TUDA tests representative samples of students and it reports district-level student achievement results, including trends over time. To be eligible for TUDA, a district must be in a city with a population of 250,000 or more, and at least half of its student population must include minority racial or ethnic groups or must be eligible for free and reduced-price lunch. New TUDA districts must be large enough to support testing three NAEP subjects per year in grades four and eight. The six districts join these other school systems:
  • Albuquerque Public Schools
  • Atlanta Public Schools
  • Austin Independent School District
  • Baltimore City Public Schools
  • Boston Public Schools
  • Charlotte-Mecklenburg Schools
  • Chicago Public Schools
  • Cleveland Metropolitan School District
  • Dallas Independent School District
  • Detroit Public Schools
  • District of Columbia Public Schools
  • Duval County Public Schools (Jacksonville, Florida)

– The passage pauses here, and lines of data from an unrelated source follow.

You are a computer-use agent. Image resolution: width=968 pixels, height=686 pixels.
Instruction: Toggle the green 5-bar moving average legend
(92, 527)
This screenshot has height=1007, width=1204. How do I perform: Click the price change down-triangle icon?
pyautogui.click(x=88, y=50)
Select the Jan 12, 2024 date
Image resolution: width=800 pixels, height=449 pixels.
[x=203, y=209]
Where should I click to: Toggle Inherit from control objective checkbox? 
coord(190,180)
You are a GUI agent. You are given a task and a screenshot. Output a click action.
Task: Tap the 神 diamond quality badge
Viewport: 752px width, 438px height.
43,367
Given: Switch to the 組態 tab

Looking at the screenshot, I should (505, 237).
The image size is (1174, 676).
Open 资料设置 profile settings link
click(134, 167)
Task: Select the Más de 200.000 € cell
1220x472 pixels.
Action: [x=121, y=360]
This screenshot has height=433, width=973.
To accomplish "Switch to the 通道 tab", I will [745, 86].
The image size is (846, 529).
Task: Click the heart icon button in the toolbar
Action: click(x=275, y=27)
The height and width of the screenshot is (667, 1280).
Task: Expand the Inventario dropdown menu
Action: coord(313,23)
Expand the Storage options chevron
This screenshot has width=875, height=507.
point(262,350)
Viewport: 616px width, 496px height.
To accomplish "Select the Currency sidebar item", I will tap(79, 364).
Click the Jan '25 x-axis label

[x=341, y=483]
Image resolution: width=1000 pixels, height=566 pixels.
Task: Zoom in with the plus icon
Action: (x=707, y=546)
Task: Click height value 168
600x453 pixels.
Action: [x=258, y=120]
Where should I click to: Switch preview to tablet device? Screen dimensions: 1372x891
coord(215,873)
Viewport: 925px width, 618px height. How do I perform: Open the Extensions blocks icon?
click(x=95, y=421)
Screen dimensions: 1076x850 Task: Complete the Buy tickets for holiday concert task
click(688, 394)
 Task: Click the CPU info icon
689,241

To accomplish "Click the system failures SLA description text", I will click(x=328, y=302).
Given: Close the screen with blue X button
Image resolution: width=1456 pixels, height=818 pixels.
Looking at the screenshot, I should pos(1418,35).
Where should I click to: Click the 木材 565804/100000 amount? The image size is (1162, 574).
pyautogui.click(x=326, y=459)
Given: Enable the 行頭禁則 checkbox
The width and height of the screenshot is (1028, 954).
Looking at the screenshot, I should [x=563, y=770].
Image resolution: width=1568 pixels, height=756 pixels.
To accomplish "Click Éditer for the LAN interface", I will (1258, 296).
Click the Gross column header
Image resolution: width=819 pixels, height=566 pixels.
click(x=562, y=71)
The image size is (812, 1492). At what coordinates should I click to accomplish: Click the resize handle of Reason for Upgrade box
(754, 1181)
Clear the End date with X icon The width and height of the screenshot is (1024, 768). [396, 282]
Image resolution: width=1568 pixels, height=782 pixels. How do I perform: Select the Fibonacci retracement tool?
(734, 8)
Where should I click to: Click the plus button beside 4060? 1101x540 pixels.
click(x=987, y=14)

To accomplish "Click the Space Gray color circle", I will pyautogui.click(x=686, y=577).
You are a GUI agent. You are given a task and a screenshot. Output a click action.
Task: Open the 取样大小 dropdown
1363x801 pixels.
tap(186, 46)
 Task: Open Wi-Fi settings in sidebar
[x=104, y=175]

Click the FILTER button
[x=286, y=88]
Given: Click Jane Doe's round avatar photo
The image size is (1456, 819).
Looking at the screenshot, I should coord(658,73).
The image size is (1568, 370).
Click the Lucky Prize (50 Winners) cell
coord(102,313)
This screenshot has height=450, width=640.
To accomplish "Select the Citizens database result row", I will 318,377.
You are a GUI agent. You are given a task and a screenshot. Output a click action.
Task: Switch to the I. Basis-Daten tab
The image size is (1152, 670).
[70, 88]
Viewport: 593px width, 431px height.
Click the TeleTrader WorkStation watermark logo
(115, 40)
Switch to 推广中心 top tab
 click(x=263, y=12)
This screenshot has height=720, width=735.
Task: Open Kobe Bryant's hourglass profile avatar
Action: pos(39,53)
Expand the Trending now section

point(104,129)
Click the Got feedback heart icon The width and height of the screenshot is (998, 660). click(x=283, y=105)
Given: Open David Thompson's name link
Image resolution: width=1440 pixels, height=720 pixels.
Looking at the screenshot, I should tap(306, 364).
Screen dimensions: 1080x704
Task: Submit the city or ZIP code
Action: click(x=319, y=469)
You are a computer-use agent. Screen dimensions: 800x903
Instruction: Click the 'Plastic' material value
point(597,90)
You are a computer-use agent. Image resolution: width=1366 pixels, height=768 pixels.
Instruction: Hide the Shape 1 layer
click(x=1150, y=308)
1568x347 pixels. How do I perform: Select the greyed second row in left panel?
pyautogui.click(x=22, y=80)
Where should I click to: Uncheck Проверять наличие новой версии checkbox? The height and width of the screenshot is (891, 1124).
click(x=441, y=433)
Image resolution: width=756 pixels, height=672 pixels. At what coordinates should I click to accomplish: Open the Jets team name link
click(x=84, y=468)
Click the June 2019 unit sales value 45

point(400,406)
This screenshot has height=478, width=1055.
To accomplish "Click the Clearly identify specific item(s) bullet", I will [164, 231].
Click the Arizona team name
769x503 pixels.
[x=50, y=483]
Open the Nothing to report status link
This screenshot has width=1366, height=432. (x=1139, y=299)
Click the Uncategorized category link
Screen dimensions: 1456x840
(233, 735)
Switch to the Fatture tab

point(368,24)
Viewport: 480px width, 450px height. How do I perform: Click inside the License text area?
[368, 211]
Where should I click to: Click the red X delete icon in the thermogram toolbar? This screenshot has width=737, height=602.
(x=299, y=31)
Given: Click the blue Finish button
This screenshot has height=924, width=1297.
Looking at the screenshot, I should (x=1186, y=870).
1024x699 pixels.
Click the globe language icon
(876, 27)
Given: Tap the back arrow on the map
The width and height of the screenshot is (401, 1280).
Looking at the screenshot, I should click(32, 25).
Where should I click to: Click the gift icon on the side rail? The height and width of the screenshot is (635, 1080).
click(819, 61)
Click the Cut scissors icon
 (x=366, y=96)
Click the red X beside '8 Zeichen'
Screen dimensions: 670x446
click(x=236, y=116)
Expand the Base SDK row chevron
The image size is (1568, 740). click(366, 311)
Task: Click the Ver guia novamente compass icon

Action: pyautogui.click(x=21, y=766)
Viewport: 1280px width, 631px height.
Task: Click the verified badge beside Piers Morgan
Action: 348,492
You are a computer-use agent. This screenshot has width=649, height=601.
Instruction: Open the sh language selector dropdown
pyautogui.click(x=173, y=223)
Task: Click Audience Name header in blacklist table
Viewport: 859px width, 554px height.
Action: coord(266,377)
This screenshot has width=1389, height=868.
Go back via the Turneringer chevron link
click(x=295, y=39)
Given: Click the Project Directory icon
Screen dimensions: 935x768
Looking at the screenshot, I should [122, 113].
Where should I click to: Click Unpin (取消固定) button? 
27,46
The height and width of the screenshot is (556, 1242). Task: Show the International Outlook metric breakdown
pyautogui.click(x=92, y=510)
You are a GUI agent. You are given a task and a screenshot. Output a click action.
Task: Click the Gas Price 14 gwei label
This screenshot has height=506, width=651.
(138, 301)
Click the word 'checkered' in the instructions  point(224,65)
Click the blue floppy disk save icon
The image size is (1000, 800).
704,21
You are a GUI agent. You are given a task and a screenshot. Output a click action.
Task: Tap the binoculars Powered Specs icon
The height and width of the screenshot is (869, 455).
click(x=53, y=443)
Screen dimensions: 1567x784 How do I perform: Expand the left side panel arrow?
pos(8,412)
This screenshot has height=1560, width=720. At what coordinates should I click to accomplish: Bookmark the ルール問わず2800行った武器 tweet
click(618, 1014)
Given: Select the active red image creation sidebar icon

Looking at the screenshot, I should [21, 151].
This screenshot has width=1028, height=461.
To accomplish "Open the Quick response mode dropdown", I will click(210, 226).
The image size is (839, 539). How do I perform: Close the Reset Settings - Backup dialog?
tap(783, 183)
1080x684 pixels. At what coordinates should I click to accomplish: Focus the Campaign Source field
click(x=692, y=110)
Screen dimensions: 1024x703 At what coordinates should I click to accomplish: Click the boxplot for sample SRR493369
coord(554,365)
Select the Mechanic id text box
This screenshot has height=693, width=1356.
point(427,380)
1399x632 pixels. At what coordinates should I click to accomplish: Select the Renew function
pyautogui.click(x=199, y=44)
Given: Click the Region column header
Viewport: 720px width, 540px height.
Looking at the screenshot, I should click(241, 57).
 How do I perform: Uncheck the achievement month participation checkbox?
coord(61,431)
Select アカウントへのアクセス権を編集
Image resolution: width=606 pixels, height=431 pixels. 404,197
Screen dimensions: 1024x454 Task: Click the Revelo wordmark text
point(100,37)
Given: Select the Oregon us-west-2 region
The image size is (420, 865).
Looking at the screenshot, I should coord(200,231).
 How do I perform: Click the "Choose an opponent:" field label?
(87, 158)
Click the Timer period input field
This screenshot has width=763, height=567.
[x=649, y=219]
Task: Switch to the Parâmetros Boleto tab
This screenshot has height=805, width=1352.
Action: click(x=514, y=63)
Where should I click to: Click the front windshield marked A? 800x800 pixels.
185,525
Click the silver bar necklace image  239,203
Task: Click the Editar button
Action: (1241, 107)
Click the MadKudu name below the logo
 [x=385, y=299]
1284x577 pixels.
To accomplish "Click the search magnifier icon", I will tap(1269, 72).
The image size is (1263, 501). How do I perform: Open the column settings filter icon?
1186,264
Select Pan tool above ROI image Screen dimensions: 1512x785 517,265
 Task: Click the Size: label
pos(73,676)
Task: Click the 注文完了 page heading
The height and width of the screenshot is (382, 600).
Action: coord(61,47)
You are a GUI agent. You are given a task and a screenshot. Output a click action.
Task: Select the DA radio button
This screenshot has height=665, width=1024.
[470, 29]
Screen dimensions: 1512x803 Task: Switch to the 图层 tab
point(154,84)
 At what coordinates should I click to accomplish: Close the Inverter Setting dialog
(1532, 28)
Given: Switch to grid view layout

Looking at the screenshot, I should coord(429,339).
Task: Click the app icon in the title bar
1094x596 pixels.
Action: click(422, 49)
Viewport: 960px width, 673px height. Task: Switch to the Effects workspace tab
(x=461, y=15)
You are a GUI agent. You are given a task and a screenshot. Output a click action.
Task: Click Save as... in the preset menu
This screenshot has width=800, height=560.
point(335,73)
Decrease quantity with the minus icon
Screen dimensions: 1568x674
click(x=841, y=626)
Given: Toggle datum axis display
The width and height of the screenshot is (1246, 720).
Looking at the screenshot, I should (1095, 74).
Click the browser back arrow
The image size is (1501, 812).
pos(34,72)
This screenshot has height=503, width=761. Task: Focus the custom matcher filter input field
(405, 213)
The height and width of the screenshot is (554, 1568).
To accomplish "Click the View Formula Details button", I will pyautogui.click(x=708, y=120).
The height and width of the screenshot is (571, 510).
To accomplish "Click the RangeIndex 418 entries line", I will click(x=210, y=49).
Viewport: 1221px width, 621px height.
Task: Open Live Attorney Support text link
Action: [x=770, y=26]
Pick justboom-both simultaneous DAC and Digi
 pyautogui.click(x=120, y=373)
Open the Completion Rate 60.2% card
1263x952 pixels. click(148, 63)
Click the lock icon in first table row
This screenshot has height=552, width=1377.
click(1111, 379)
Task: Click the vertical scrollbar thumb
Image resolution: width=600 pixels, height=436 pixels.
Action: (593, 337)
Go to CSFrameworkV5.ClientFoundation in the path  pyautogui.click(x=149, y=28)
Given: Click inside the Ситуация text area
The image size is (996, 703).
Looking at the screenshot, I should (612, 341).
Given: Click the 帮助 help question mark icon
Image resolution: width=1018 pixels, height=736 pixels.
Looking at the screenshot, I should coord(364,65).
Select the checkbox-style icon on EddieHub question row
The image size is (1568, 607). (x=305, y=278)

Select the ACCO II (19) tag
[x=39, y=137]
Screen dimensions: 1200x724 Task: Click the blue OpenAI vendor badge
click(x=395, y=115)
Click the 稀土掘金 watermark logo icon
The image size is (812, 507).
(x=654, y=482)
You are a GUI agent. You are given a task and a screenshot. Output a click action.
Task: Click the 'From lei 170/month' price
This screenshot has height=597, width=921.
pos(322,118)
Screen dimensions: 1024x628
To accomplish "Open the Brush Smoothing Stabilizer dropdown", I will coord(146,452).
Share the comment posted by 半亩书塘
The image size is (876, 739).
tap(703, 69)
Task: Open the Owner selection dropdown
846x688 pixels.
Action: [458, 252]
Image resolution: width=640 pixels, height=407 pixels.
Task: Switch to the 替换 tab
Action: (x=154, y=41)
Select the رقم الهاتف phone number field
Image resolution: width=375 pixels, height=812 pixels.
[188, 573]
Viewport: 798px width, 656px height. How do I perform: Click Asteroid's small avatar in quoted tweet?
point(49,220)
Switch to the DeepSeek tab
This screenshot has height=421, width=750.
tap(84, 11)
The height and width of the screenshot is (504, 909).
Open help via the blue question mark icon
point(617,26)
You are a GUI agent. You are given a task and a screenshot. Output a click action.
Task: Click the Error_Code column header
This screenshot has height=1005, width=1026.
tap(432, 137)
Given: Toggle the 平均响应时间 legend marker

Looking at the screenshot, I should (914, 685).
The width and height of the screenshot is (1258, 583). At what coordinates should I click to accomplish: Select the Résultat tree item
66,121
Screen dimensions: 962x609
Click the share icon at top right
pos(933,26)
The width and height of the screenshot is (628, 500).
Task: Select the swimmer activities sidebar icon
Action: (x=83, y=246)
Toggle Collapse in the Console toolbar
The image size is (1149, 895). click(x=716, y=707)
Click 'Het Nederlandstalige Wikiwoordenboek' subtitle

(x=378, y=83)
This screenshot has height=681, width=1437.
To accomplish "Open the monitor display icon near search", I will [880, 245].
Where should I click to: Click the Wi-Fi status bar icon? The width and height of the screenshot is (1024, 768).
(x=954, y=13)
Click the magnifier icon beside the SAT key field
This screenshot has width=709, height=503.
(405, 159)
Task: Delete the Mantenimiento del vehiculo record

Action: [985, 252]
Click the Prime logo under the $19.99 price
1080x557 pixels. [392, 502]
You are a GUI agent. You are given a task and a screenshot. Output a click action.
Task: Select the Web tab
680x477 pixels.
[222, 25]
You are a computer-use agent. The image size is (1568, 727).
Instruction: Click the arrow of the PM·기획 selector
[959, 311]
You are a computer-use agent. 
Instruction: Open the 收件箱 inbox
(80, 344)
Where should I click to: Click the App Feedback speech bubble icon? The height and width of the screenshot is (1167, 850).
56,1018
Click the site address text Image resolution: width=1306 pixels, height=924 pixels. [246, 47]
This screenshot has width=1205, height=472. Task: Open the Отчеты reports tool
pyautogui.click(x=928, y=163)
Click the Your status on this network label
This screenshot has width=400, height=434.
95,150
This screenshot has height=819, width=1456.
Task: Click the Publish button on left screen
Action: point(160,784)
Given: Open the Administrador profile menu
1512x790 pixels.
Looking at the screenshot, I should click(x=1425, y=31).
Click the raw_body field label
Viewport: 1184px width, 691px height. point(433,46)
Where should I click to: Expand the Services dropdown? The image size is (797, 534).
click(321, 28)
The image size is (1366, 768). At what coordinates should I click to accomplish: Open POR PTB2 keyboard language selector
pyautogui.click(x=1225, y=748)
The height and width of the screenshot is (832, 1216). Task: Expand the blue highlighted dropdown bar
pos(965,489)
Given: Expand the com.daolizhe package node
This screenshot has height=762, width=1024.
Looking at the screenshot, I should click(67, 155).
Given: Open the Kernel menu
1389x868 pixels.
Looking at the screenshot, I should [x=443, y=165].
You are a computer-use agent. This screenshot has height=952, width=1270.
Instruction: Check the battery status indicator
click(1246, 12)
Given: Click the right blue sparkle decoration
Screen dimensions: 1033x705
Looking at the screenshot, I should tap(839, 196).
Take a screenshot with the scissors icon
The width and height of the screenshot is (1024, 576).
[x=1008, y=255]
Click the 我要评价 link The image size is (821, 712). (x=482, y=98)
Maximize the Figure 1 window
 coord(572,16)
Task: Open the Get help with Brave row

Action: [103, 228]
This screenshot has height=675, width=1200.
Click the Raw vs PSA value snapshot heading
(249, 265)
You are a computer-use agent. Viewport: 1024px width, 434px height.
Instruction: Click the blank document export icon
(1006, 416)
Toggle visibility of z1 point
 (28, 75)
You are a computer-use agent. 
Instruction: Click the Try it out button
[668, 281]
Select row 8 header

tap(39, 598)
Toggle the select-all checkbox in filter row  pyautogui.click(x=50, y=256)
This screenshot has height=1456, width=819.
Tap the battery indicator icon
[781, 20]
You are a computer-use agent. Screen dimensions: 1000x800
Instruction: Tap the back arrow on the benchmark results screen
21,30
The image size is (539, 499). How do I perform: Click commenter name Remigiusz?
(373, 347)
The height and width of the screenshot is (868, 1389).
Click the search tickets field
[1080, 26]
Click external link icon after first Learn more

  • Fresno Unified School District (California)
  • Hillsborough County Public Schools (Florida)
  • Houston Independent School District
  • Jefferson County Public Schools (Kentucky)
  • Los Angeles Unified School District
  • Miami-Dade County Public Schools
  • New York City Public Schools
  • School District of Philadelphia
  • San Diego Unified School District
“We now have an ever-greater geographic representation in TUDA, with four more states included. This will provide the nation with an objective picture of the achievement spanning the diversity of our nation’s students, recognizing that the majority of students in our nation’s schools is now composed of minority populations,” Mazany said.

 

View a list of current and eligible TUDA districts at www.nagb.org/policies/list-tuda-districts.html.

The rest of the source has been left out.